Irriducibilità: noi siamo esseri mossi dallo spirito, l’uomo trova nei suoi ideali e nelle sue passioni la motivazione per vivere. Non dimentichiamo che il Tatenokai è una milizia composta, prima di tutto, da giovani. Studenti, principalmente, dalle varie scuole ed università del Giappone, di cui Mishima esalta l’età dichiarandoli lo Scudo dell’imperatore. «Il battito del cuore si comunicava al gruppo: condividevamo lo stesso polso rapido. L’autoconsapevolezza era ormai lontana quanto il remoto rumore della città. Io appartenevo a loro, loro appartenevano a me: insieme si formava un inequivocabile “noi”. Appartenere; potrebbe esserci una forma di esistenza più intensa?»
Tienti alla terra
Appartenere a una comunità è quanto ciò di più importante possa esserci in un gruppo militante identitario. Appartenere a una comunità capace di misurarsi con l’azione e la vita del guerriero, comprendendone la bellezza più degli altri. Mishima per questi motivi è un autore molto citato e approfondito nei testi di formazione militante nelle comunità identitaria: i valori cardine che vengono trasmessi sono appunto la lealtà, l’eroismo, lo spiritualismo, l’azione, l’abnegazione. Ridurlo a «poeta reazionario decadente dalla sbandata nazionalista» è, per quanto semplice, comoda e rassicurante, una lettura ingenua. La vita e l’opera di Yukio Mishima si sottraggono alla semplice etichettatura.

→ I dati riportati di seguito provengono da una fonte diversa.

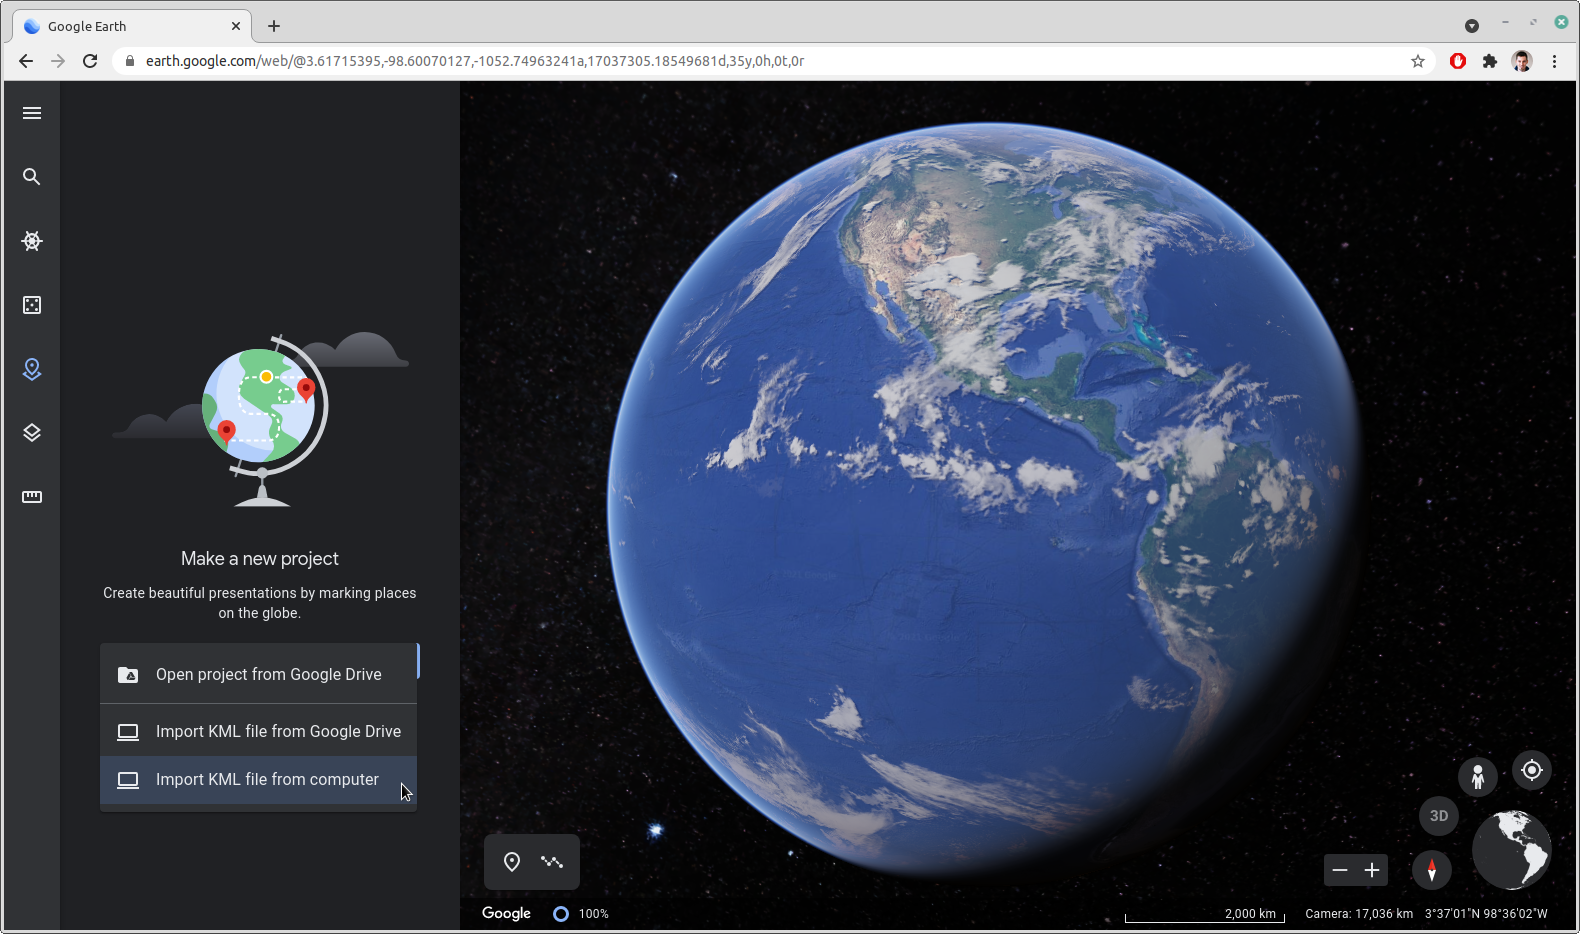Image resolution: width=1580 pixels, height=934 pixels.
Task: Draw a line or shape tool
Action: 552,862
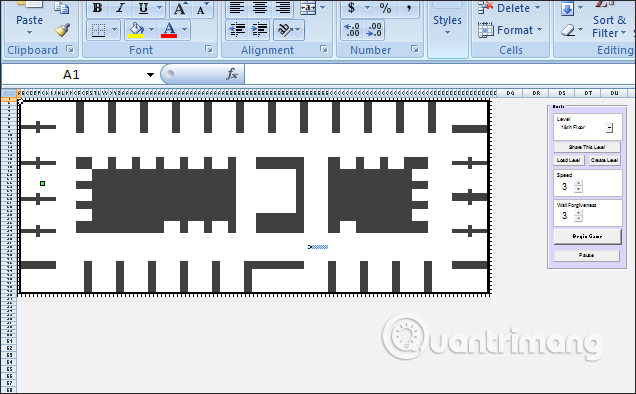Click the Format Painter brush icon
The width and height of the screenshot is (636, 394).
click(62, 30)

Ed è proprio il recentemente riscoperto motto «Tienti alla terra» di Gabriele d’Annunzio a collegarsi nella maniera migliore alla lotta per la libertà del popolo giapponese che Mishima rilancia col suo suicidio. Perché per i popoli che la terra la perdono, perché occupata o resa vassalla di una potenza dominante, l’idea che la Patria sia tutto vale molto di più, in ogni suo aspetto. Mishima fu l’esempio di avanguardia spirituale che spinse, quasi quarant’anni dopo, lo scrittore Dominique Venner a compiere un’altra sorta di omicidio rituale, ma nella cattedrale di Notre Dame a Parigi, uno dei simboli dell’Europa, con l’obbiettivo di risvegliare le coscienze di tutti quei giovani europei fino ad allora succubi della decadenza del vecchio continente, per ricreare un Mondo Nuovo.